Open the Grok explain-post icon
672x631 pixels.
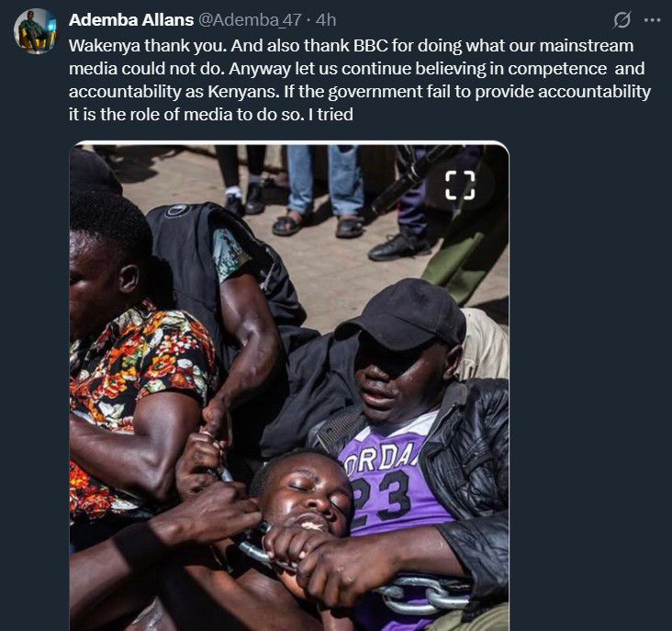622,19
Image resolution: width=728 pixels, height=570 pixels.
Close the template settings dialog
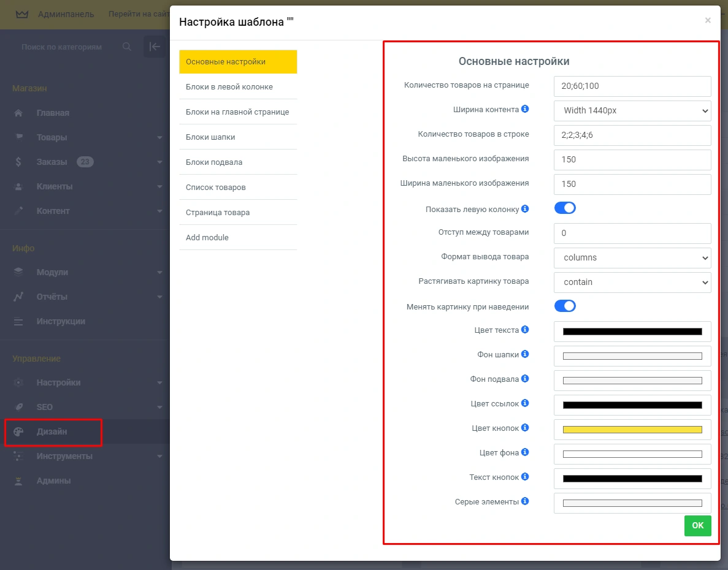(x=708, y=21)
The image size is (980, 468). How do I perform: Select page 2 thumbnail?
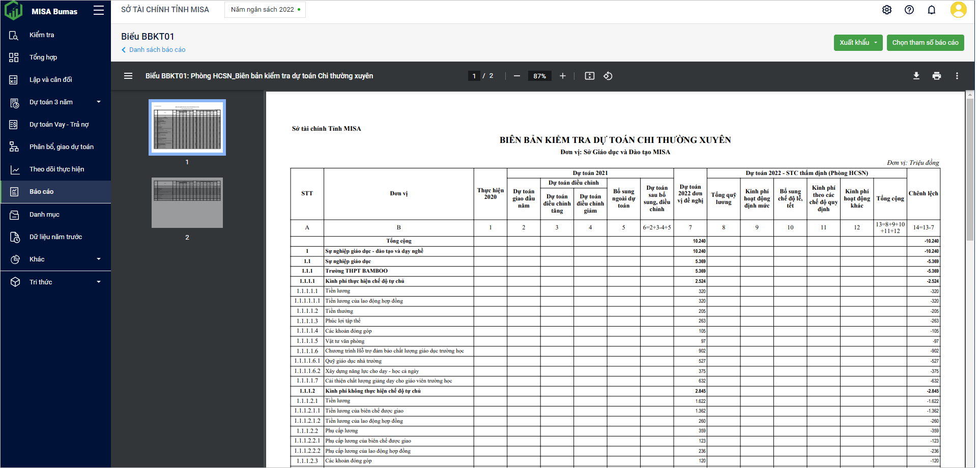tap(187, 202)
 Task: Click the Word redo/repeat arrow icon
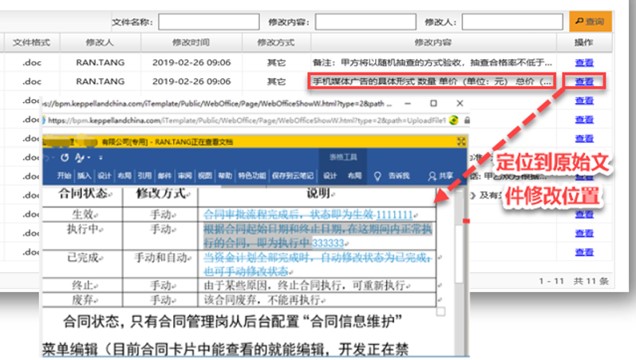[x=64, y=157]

+ + + + + + +

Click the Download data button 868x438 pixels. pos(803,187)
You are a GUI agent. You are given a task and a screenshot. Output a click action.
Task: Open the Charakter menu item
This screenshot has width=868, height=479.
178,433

+ + + + + + +

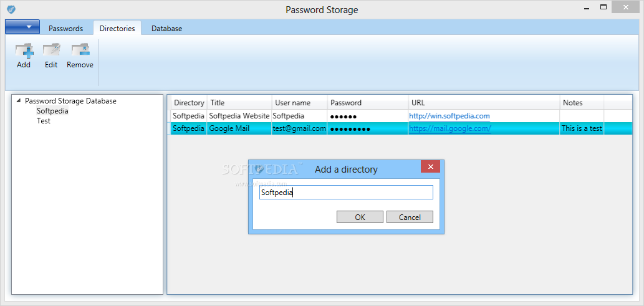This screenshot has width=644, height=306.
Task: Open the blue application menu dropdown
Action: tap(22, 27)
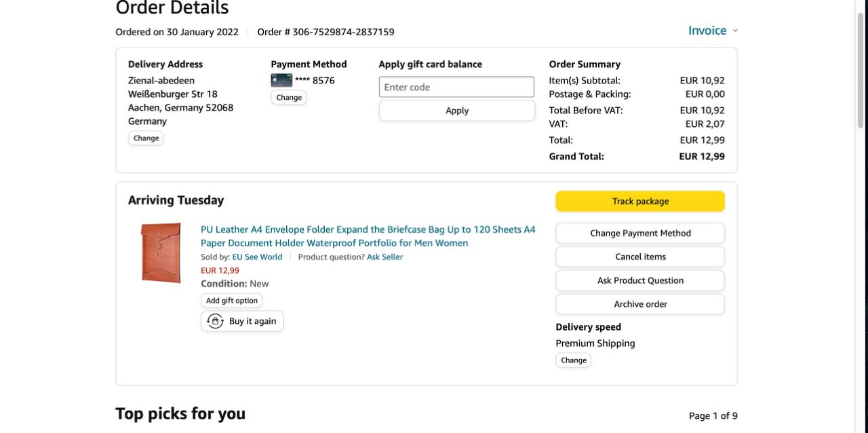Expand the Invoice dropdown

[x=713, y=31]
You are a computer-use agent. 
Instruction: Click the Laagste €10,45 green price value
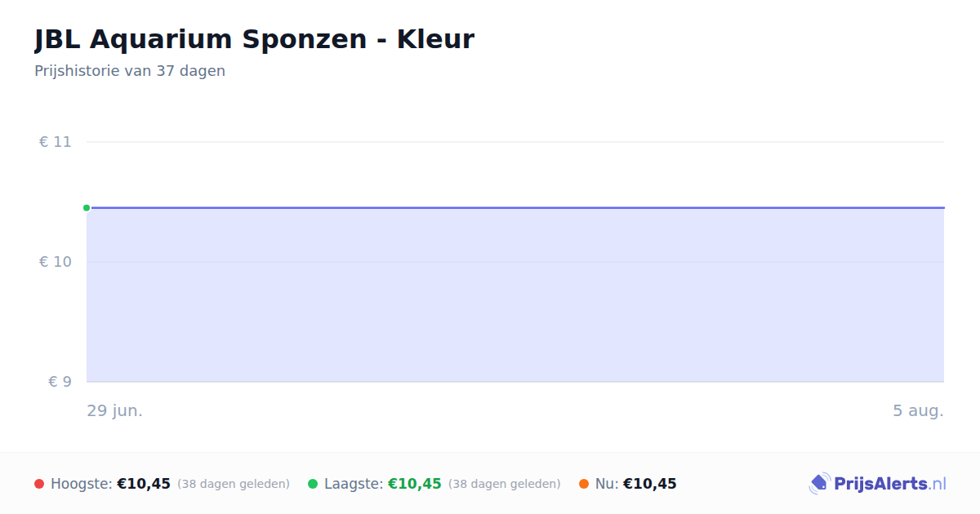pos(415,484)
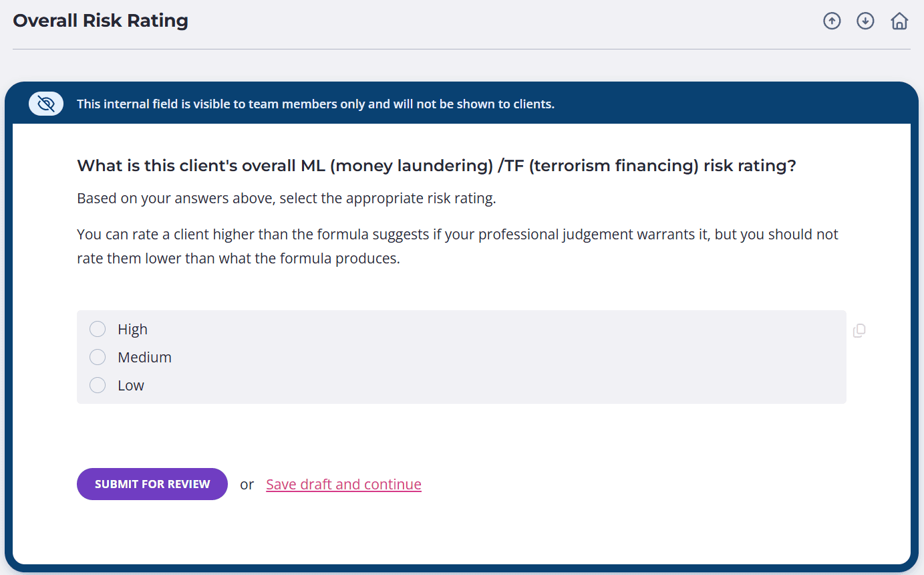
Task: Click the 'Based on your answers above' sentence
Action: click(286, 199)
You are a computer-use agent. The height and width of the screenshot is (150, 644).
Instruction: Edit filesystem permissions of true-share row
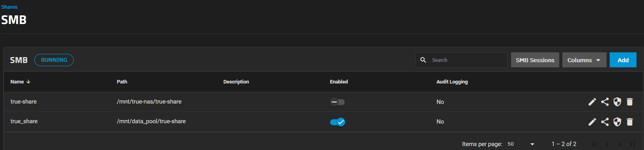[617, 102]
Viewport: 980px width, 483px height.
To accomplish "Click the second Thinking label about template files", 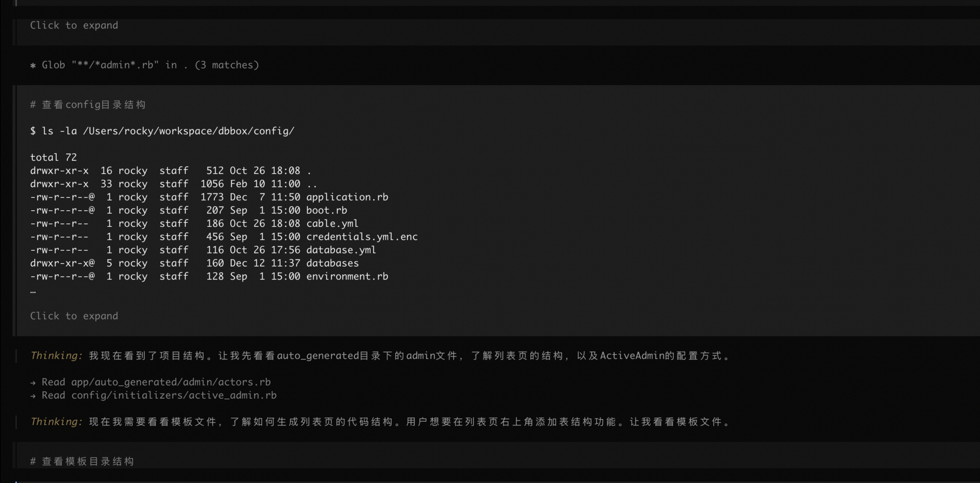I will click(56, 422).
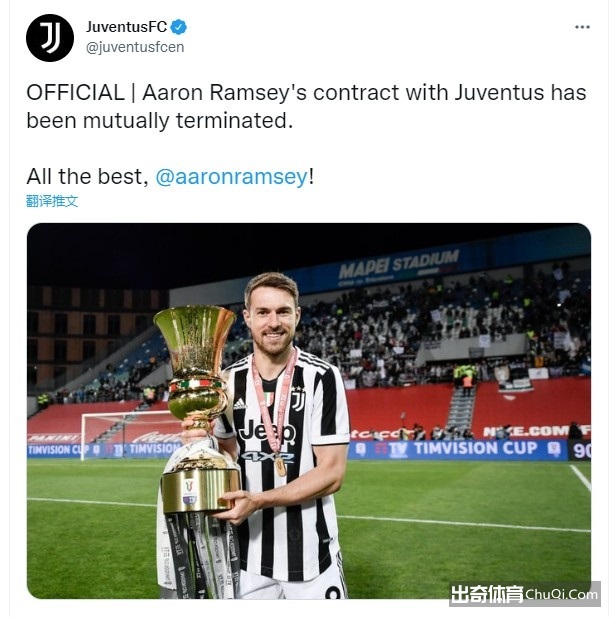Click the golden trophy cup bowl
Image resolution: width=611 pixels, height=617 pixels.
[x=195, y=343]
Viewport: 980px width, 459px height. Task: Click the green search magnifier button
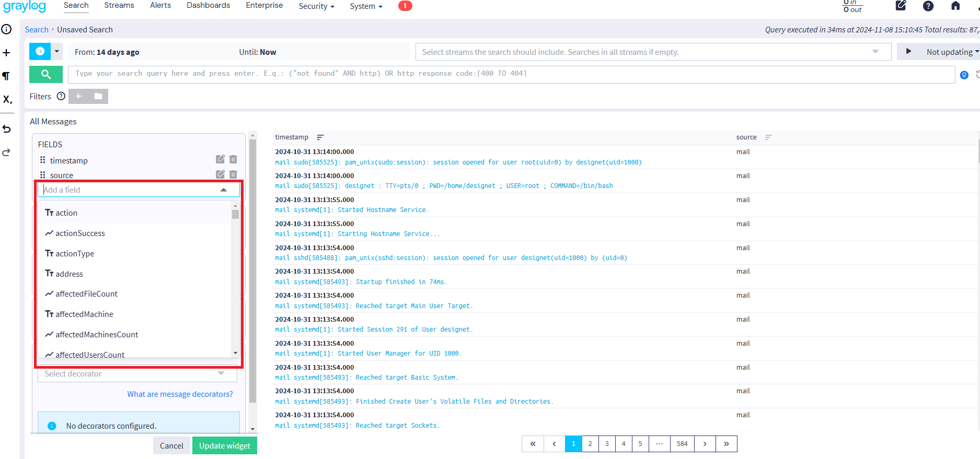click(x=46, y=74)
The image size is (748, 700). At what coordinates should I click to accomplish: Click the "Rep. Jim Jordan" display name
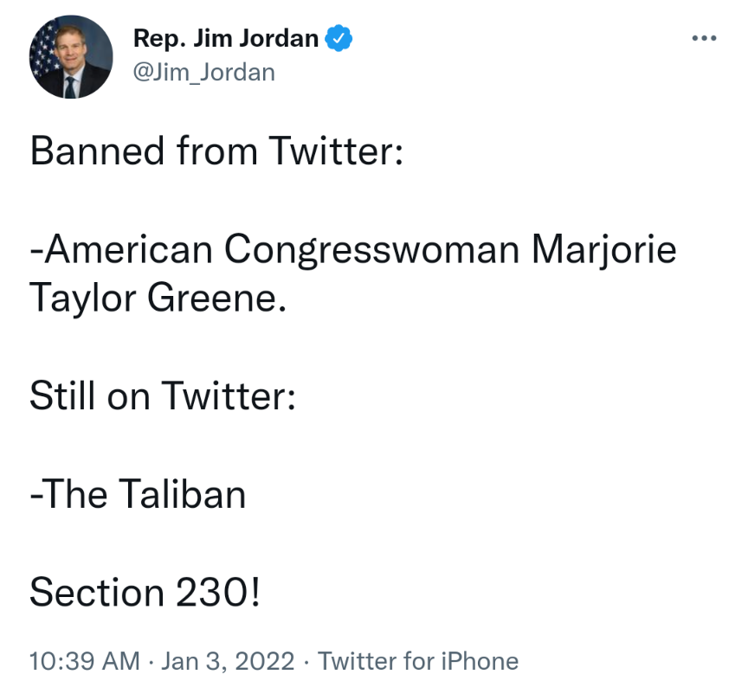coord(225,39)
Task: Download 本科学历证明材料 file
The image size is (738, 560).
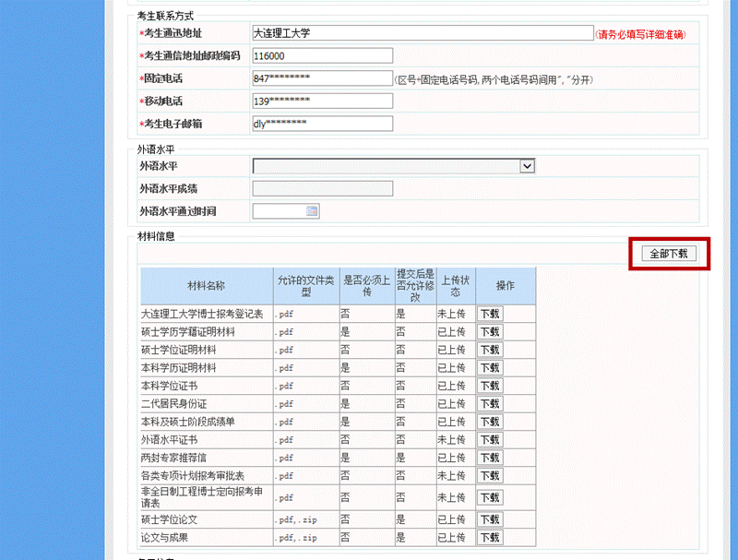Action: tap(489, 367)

+ + + + + + +

Activity:
Where in the entries above does the word "computer" appear? Copy each line that has it.

Answer to this task:
You are a computer-use agent. 
You are a computer-use agent. The height and width of the screenshot is (150, 644).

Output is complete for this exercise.